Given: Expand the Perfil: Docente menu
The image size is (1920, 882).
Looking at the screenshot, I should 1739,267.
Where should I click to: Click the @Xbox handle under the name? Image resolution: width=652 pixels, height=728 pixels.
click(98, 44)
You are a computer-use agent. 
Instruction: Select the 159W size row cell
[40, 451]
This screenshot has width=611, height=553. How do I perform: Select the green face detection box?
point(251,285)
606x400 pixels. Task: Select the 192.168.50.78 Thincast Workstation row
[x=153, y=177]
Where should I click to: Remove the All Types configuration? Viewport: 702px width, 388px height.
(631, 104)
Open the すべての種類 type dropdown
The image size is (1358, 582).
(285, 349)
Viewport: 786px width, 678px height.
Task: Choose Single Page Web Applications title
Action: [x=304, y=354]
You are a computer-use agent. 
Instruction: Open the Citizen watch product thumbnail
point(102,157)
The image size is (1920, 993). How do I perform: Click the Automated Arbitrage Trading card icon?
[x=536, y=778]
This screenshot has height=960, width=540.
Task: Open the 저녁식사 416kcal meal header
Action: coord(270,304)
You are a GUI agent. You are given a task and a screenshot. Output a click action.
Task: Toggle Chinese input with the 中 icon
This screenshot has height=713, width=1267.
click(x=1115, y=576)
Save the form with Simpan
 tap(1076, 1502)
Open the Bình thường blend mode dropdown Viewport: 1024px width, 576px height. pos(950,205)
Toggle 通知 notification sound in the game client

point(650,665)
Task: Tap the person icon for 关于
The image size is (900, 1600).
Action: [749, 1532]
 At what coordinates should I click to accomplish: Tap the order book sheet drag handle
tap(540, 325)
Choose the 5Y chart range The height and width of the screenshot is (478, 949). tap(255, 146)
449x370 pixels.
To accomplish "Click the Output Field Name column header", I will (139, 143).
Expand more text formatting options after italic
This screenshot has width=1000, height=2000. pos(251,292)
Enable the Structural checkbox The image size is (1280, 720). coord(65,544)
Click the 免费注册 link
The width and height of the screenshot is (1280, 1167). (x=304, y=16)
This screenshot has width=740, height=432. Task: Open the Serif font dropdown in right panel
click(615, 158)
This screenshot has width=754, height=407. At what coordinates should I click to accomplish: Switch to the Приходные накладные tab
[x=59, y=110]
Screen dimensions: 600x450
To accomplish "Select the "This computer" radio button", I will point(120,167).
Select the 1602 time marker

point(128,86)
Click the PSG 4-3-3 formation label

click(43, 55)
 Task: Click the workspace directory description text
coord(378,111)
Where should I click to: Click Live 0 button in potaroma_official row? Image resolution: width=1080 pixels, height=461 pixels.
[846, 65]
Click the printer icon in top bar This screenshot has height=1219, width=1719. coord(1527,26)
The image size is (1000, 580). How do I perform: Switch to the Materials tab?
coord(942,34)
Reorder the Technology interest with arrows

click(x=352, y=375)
·····
Work instructions:
Each line from the one containing "Click the printer" through the end of the listing above should be copied exactly, with no other line included.

Task solution:
Click the printer icon in top bar This screenshot has height=1219, width=1719. coord(1527,26)
The image size is (1000, 580). How do I perform: Switch to the Materials tab?
coord(942,34)
Reorder the Technology interest with arrows

click(x=352, y=375)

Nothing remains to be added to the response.